If you're planning to go on a skiing trip with your dog, it's a good idea to contact the destination in time and inquire about skijoring possibilities. Every enthusiast can contribute to increasing skijoring opportunities. There is no supply without demand! Be actively in touch with municipalities and ski resorts and tell them your wishes.

You can search for existing dog tracks in various electronic track information services using search terms skijoring or k dog track. Different municipalities use different systems.

You can also find trails and trail turns allowed for skijoring on the dog trail map compiled by Traildog:

dog trail map

    Dog sledding competitions

    In skijoring, competition distances vary between 5 and 20 kilometers. Skating skiing is used as the skiing technique and the dogs of goal-oriented competitors are usually from the larger end of the breed, for example German standing dogs, standing crossbreeds and Dobermans, i.e. dogs that have a lot of speed and strength to help the skier. Of course, you can go to the race with smaller dogs as well.

    There are three different competition formats in luge skiing:

    • skijoring with one or two dogs (so-called rope class)
    • luge skiing, where there is a gap between the skier and the dog
    • combined, where you ski alternately both with and without a pack.
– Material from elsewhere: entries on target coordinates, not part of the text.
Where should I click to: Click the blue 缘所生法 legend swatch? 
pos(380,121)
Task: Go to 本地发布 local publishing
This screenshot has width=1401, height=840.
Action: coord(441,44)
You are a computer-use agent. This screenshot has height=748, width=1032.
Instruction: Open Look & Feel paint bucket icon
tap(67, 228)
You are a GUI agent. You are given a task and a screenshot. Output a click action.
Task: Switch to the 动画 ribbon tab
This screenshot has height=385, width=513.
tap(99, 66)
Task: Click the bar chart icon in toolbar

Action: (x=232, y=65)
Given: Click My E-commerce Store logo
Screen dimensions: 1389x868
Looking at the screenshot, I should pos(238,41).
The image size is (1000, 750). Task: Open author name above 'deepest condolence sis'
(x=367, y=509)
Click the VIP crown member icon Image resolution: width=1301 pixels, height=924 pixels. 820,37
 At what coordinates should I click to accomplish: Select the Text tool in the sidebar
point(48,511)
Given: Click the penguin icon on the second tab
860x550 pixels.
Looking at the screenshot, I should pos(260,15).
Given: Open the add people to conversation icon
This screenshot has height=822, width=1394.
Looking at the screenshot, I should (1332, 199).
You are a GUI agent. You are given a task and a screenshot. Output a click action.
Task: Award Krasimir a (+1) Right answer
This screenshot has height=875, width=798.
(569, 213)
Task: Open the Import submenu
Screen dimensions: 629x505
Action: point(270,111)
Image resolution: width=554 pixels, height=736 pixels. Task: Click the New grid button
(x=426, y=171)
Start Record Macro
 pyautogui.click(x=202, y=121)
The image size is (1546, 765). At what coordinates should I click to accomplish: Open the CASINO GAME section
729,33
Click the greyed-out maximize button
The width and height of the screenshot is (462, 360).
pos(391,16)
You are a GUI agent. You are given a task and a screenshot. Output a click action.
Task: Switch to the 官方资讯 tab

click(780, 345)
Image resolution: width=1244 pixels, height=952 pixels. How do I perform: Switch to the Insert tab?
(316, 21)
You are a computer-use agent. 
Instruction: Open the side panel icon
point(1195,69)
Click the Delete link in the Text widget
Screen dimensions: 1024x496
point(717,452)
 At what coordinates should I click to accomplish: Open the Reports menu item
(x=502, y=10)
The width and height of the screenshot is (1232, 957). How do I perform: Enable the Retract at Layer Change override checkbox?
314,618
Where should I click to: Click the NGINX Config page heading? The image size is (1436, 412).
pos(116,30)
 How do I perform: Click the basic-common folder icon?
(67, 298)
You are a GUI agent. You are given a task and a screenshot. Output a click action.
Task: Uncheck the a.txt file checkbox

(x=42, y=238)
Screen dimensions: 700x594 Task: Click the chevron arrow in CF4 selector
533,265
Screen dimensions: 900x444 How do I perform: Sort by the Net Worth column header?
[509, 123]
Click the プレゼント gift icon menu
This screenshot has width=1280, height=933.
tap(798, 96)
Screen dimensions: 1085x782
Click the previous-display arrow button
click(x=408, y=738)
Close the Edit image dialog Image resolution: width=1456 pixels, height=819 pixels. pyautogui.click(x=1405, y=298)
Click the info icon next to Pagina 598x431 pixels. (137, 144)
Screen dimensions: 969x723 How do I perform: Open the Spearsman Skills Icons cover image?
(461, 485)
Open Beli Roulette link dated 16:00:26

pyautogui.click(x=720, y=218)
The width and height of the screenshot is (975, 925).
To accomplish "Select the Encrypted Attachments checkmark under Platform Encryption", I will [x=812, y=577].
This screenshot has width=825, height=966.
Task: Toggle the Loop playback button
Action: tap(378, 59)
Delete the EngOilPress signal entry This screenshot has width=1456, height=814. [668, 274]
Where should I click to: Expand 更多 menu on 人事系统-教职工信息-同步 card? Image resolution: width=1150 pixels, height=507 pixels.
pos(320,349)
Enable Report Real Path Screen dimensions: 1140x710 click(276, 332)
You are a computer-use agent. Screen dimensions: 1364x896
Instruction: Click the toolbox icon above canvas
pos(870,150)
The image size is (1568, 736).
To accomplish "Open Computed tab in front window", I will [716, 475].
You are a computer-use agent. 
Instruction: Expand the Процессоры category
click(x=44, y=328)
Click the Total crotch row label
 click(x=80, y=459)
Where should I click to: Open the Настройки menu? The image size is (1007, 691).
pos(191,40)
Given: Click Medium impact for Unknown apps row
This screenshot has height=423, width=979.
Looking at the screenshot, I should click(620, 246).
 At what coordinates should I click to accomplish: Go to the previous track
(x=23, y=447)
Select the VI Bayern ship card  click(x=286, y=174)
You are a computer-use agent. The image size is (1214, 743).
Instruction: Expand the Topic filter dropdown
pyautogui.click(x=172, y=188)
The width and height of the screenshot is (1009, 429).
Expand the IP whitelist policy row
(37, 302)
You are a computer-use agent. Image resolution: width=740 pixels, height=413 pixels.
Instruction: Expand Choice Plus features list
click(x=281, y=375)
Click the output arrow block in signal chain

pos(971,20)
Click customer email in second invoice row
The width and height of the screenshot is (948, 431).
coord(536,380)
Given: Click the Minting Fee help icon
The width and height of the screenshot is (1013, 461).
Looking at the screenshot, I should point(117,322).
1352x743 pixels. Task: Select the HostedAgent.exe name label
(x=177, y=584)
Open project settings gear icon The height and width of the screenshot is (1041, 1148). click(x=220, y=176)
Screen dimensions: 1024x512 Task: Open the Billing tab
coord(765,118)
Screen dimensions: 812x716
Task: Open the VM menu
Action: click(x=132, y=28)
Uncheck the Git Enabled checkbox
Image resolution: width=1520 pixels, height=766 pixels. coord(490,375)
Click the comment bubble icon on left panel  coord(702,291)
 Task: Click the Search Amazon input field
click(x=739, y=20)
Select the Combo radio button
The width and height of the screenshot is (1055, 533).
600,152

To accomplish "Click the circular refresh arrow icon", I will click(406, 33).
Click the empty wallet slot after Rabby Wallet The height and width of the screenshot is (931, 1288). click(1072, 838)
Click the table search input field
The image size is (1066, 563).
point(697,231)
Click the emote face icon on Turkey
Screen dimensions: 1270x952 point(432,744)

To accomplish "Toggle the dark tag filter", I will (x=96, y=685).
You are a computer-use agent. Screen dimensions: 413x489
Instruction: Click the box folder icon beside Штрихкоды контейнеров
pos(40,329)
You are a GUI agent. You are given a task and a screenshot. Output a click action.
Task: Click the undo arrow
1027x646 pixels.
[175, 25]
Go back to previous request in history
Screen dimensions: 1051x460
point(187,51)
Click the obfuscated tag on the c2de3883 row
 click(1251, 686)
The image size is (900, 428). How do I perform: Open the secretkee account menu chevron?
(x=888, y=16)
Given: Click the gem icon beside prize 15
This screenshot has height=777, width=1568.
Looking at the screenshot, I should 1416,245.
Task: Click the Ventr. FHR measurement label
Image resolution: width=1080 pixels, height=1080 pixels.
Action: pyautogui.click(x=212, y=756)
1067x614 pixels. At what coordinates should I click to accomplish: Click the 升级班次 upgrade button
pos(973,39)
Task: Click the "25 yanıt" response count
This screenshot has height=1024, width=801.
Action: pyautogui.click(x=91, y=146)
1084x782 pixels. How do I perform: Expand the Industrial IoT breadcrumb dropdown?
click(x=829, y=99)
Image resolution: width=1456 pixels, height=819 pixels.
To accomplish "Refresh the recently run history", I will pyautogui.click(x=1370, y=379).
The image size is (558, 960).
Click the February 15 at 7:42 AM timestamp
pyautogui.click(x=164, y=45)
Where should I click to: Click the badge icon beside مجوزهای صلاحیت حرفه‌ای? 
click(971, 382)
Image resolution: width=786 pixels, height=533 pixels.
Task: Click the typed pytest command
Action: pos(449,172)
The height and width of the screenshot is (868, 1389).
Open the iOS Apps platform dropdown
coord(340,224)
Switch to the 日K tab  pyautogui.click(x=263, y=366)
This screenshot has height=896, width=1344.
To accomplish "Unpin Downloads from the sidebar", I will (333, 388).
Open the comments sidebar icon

    Sled skiing competitions in Finland are organized by two different umbrella organizations: the Finnish Sled Athletes' Association VUL and the Finnish Service Dog Association SPKL. Only purebred registered dogs have the right to participate in the competitions of the last mentioned association. You can also participate in VUL competitions with mixed breeds. In addition to the official classes/exams, several competitions also have a hobby series. You can find the calendar of sledding competitions we have put together from here .

    Frequently asked question: Does the dog always pull on a leash if you do pulling sports with it?

    One thing to think about for those who are considering starting pulling sports is whether the dog will also start pulling on a leash during daily runs. In practice, dogs quickly learn to distinguish between different equipment when they can pull properly and when they can't. sled dog harnesses feel different to the dog when worn than normal everyday outdoor equipment, so it is easy for them to distinguish them. It is therefore logical for the dog that the tow leashes use different harnesses than those that have been taught to walk nicely in everyday life without pulling.

    A dog used for pulling sports does not automatically mean a dog that always pulls on a leash. Practicing pulling sports is also a great way to channel an active dog's energy into exercise. Therefore, permitted pulling in sled dog equipment can also make everyday jogging easier.